Goods and Services Tax (GST) is a unified and centralized system for taxation in the country. It aims to reduce the cascading effect by replacing a multitude of indirect taxes such as central excise, service tax, VAT and inter-state sales tax (CST) with a single GST rate. Naturally, the implementation of GST will reduce the overall incidence of taxation for Corporate India which will ultimately be passed to the final consumer boosting demand. Moreover, it will usher in a level playing field by bringing small companies from the unorganized sector in the tax net thereby reducing their competitiveness. Therefore it will spell a win-win situation for Corporate India.

Apart from that, FMCG is one such sector that will derive additional benefits from the implementation of GST. To understand it we will have to try and understand the business dynamics of the FMCG sector. As the sector deals with goods that are consumed on a daily basis, companies are required to set up a wide distribution network to make goods readily available to the final consumer. Therefore companies set up warehouses and depots in multiple states across the country to be able to service consumers effectively. Ideally depots should be set up in such manner that it optimizes distribution costs for an FMCG company. However, in order to save inter-state sales tax the FMCG companies are often forced to set-up depots in far-flung locations that increase overall distribution costs.

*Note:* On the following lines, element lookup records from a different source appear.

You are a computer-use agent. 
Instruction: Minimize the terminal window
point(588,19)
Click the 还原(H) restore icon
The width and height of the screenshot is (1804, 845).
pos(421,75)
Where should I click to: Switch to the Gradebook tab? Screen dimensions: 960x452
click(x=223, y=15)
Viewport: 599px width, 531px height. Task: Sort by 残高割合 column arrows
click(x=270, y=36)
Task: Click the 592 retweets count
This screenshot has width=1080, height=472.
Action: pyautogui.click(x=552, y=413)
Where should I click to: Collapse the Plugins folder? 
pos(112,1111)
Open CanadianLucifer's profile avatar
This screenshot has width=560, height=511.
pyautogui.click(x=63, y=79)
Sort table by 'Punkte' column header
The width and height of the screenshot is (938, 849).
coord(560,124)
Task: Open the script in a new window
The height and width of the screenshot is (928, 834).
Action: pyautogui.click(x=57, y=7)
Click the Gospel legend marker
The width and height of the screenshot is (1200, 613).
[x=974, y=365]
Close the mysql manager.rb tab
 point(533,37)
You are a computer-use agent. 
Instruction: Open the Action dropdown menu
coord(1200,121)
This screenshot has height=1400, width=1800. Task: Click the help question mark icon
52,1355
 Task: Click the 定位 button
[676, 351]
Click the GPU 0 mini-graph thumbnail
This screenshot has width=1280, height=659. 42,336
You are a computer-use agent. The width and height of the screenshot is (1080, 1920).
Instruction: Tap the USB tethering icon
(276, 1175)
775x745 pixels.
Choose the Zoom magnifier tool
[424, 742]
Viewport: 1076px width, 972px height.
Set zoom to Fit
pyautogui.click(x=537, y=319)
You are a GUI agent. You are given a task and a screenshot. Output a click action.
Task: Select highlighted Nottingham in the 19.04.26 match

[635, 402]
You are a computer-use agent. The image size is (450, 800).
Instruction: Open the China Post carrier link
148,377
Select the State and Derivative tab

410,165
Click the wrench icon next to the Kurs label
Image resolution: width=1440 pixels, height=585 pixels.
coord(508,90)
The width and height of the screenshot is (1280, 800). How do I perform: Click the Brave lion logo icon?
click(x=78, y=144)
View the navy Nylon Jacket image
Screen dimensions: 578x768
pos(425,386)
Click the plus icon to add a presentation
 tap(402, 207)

A look at the distribution costs of FMCG companies clearly shows that it constitutes a sizeable 2-7% of turnover. The implementation of GST will eliminate CST. Thus companies can function and take decisions based on commercial perspectives and not the tax impact. Thus the number of warehouses required to service demand is expected to decline and the need to set up depots in less cost effective locations will be eliminated. In other words, FMCG companies will be able to optimize logistics and distribution costs in the GST era.

Company name Distribution costs/Sales (%)
Britannia 7%
Colgate 3%
Dabur 2%
GSK Consumer Healthcare 5%
Godrej Consumer Products 3%
Hindustan Unilever 5%
ITC 3%
Marico 5%
Nestle 5%
Procter & gamble Hygiene & Healthcare 4%
Tata Coffee 3%
Tata Global Beverages 2%
VST Industries 2%
Emami 3%
Source: ACE Equity

Not surprising that the FMCG companies are eagerly waiting for the GST roll-out. Godrej Group chairman, Adi Godrej, has said that the GST implementation will be the major growth driver for FMCG. As per the group, GST taxation system will lead to price reduction of around 4-5% across consumer categories boosting consumption. As per Marico, GST is expected to improve fiscal efficiency and enhance GDP growth rate which will favour the FMCG industry.

Differences between the Centre and States over the tax structure of GST and constitutional amendments pending, implementation of GST is getting delayed. According to the chairman of the Central Board of Excise and Customs, GST is expected to be implemented during the next financial year and the rates will lie between 16-20%. One thing is sure that once GST is enforced it will pave way for a borderless economy perpetrating free movement of consumer goods.